■ **DATASET RECORDS**:
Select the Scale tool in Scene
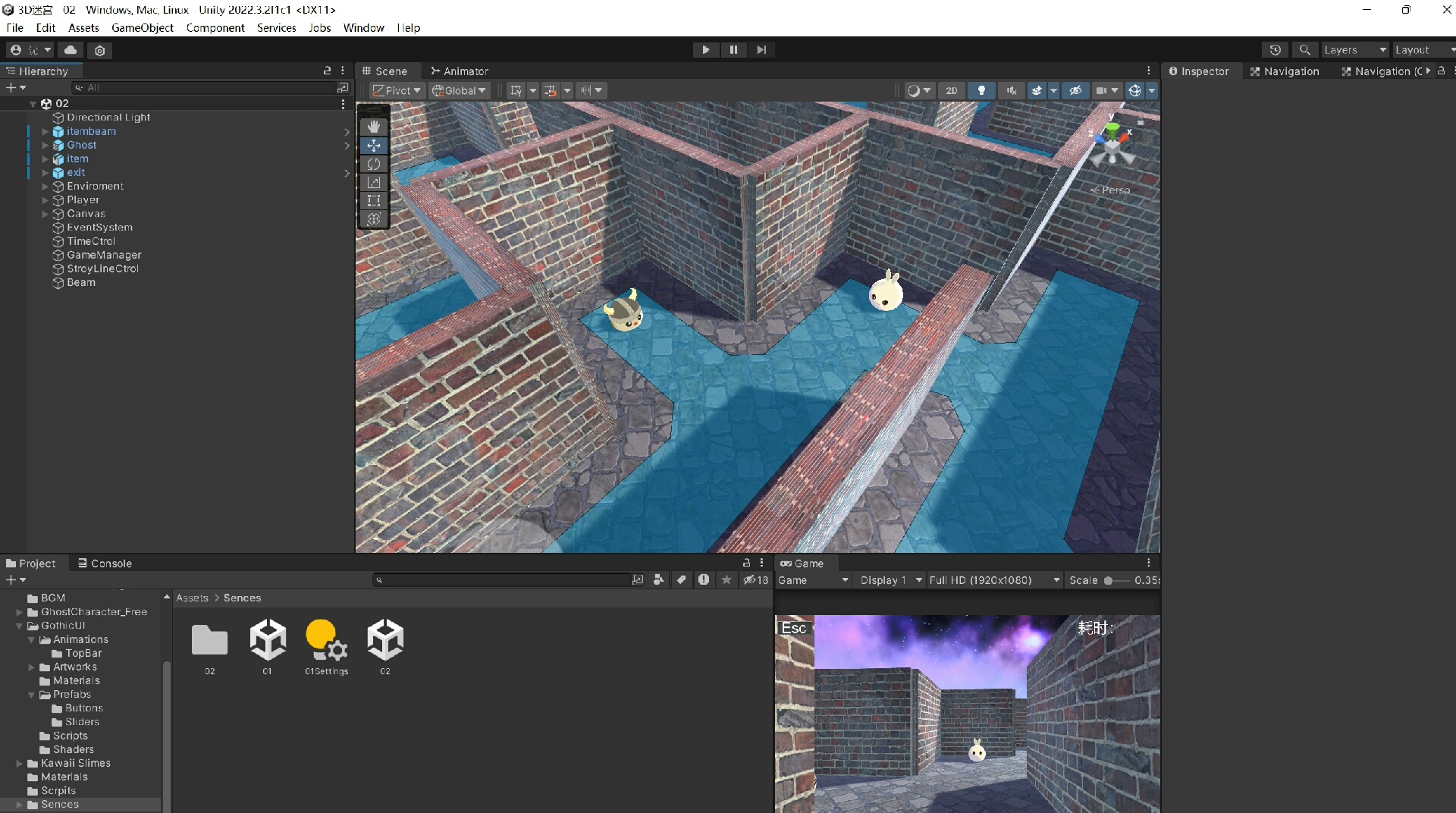 [374, 182]
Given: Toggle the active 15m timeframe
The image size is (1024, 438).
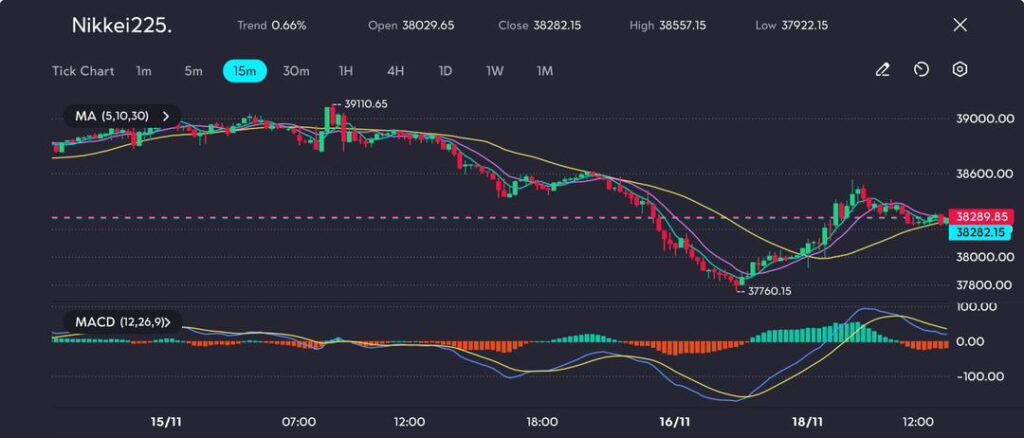Looking at the screenshot, I should pyautogui.click(x=244, y=71).
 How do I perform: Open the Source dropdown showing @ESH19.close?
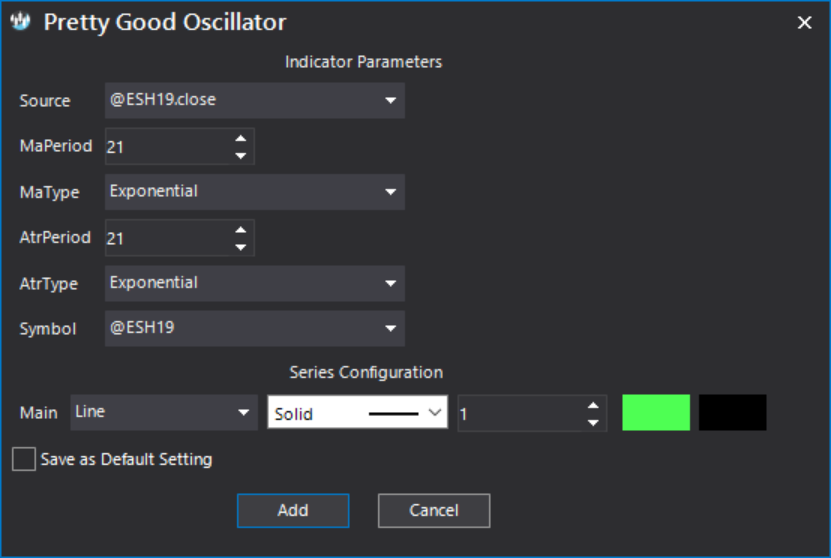pos(255,100)
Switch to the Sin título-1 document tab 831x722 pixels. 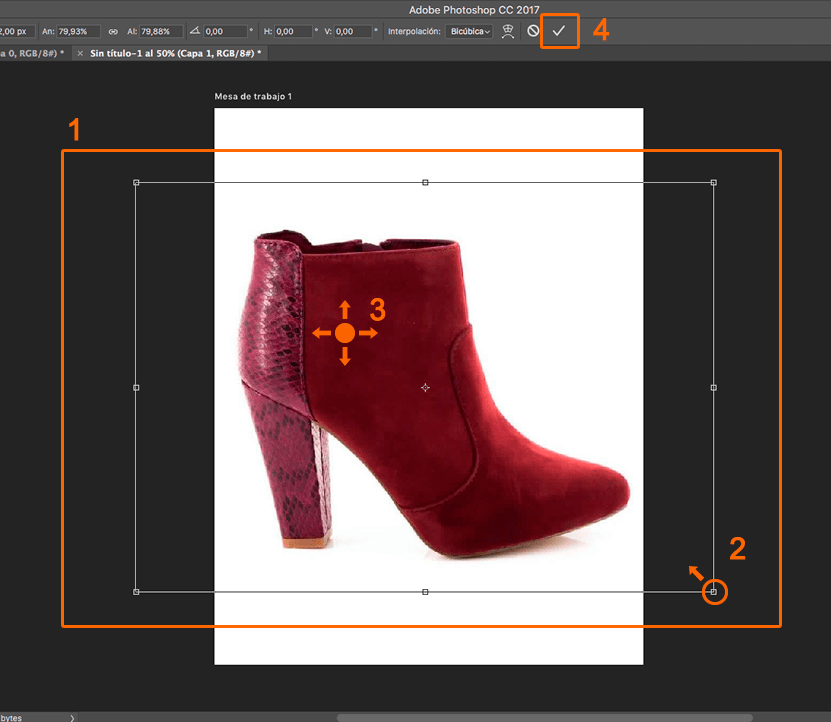(x=176, y=52)
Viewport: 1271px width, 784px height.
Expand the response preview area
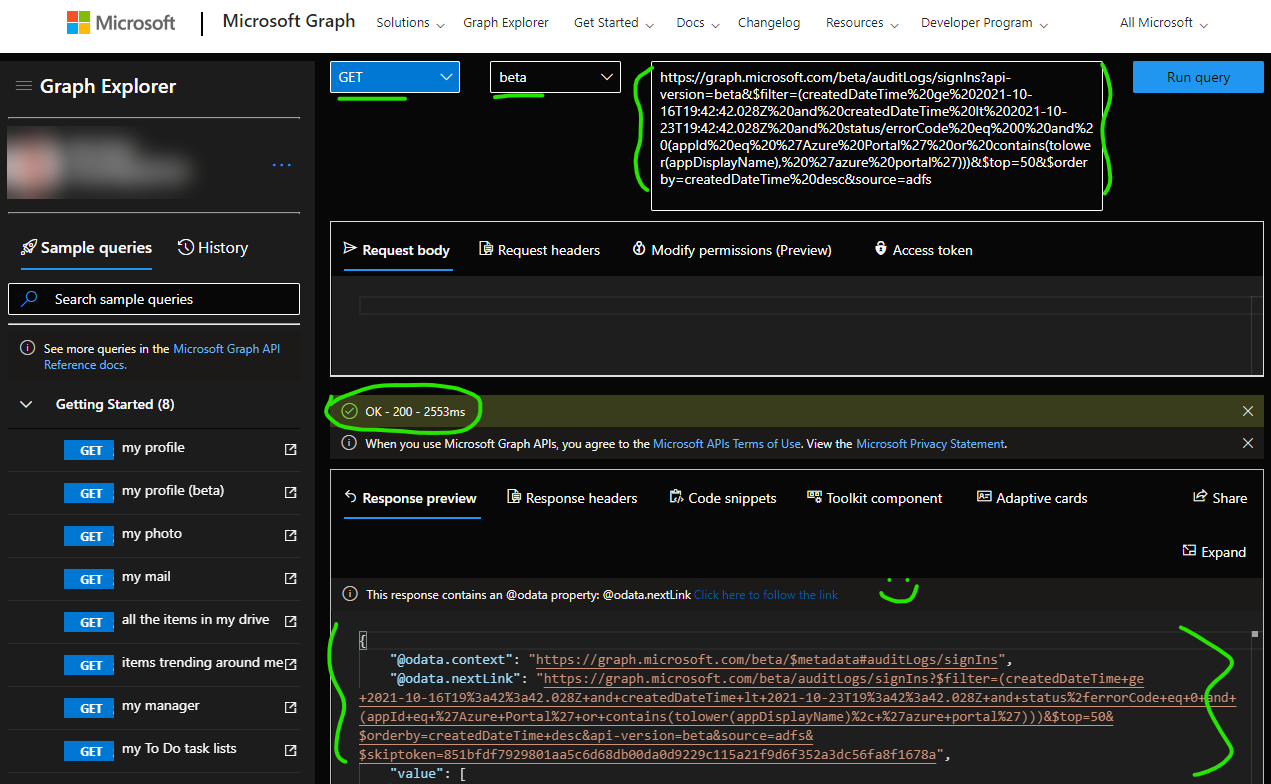[1213, 551]
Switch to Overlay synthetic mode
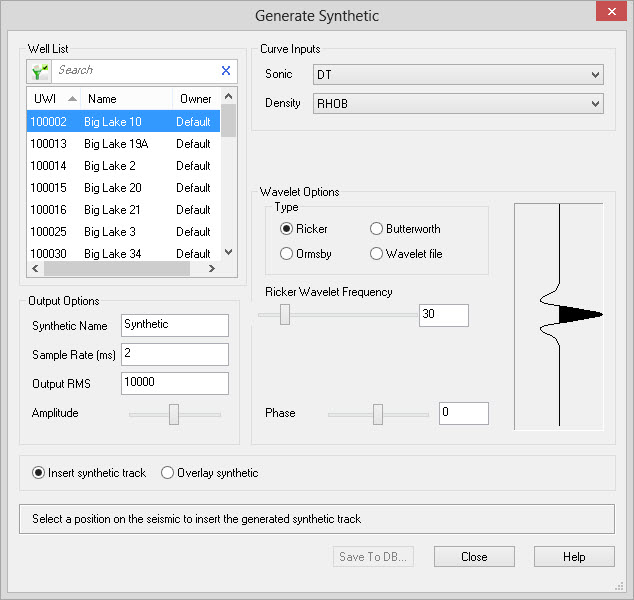The height and width of the screenshot is (600, 634). click(167, 473)
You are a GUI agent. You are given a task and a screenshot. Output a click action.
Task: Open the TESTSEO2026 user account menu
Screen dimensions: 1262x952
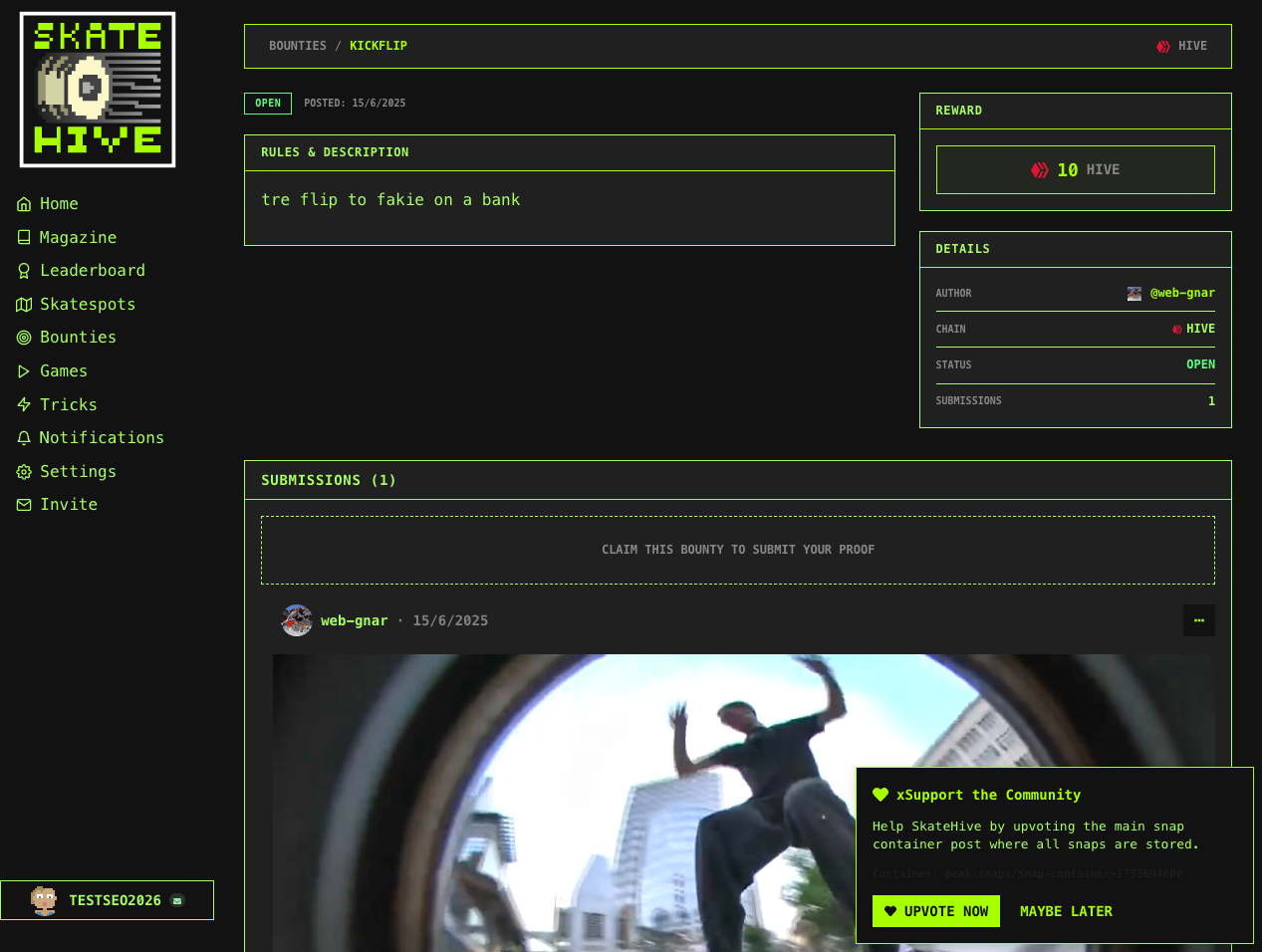107,900
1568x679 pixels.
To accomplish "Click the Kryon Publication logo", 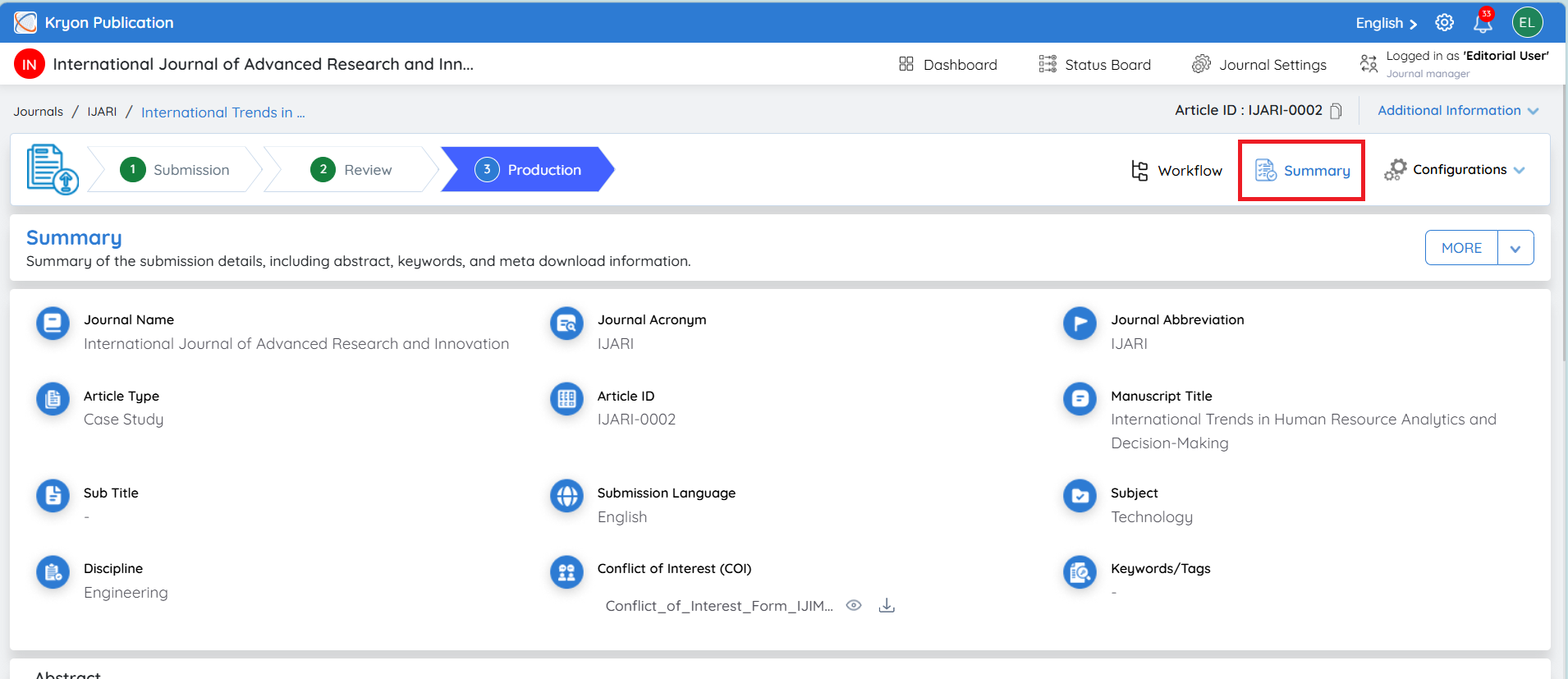I will 25,22.
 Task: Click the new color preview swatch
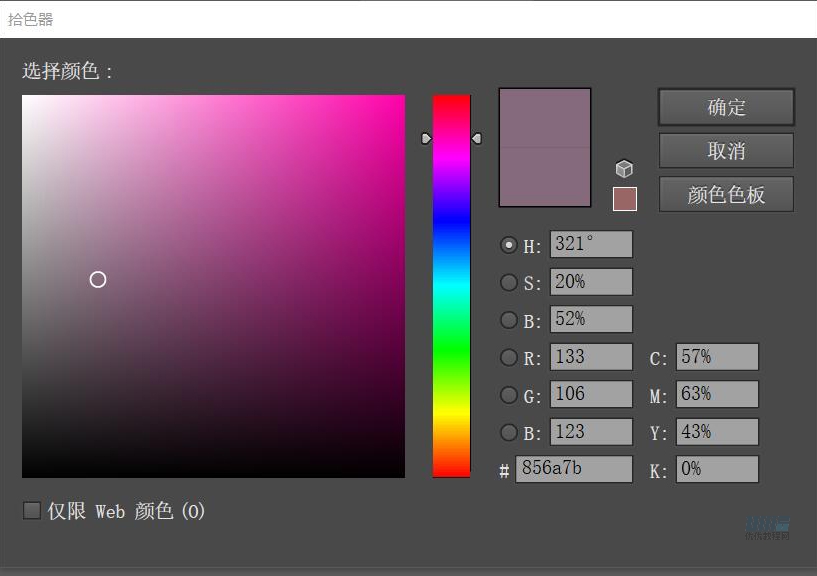click(545, 118)
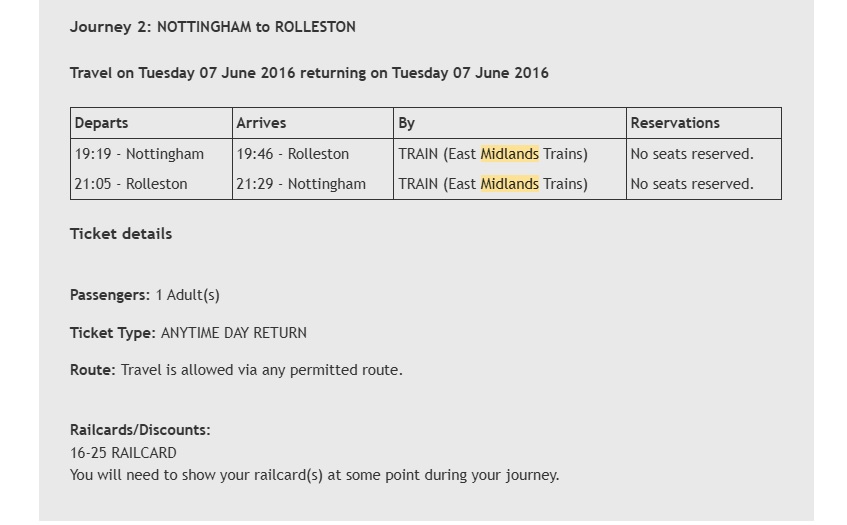847x525 pixels.
Task: Click the show your railcard(s) notice sentence
Action: (314, 475)
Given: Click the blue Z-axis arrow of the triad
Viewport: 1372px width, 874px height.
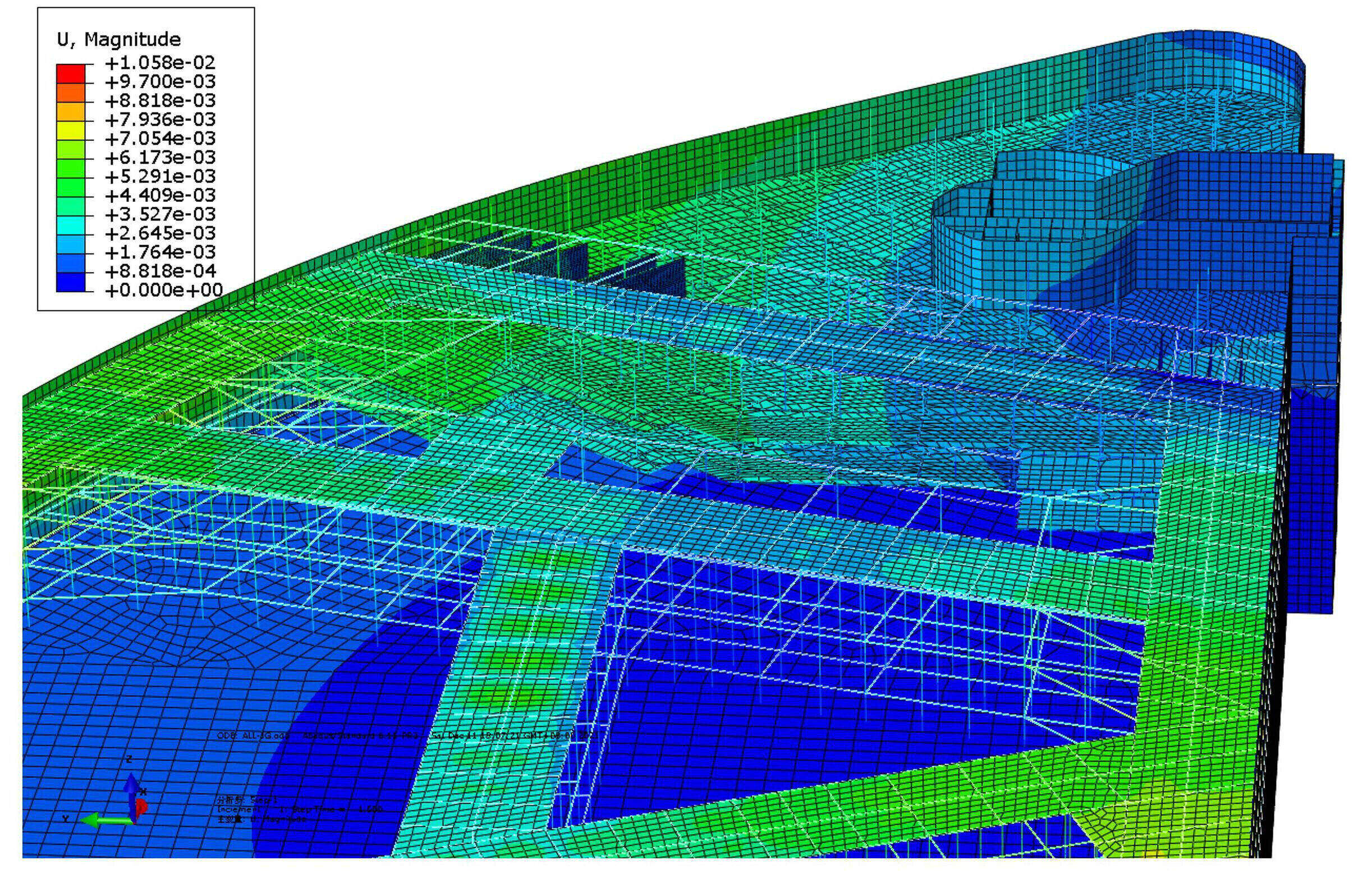Looking at the screenshot, I should (132, 786).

■ **TASK INSTRUCTIONS**:
Please rewrite everything from the line containing "Task: Click the new color preview swatch" down to the end of the entries, swapping "blue" for "red" and keeping all else unchanged. Leave the pictures out of your answer.

■ **FINAL ANSWER**:
 Task: Click the new color preview swatch
click(545, 118)
847x525 pixels.
Task: Click the show your railcard(s) notice sentence
Action: (314, 475)
Given: Click the red Z-axis arrow of the triad
Viewport: 1372px width, 874px height.
Looking at the screenshot, I should (132, 786).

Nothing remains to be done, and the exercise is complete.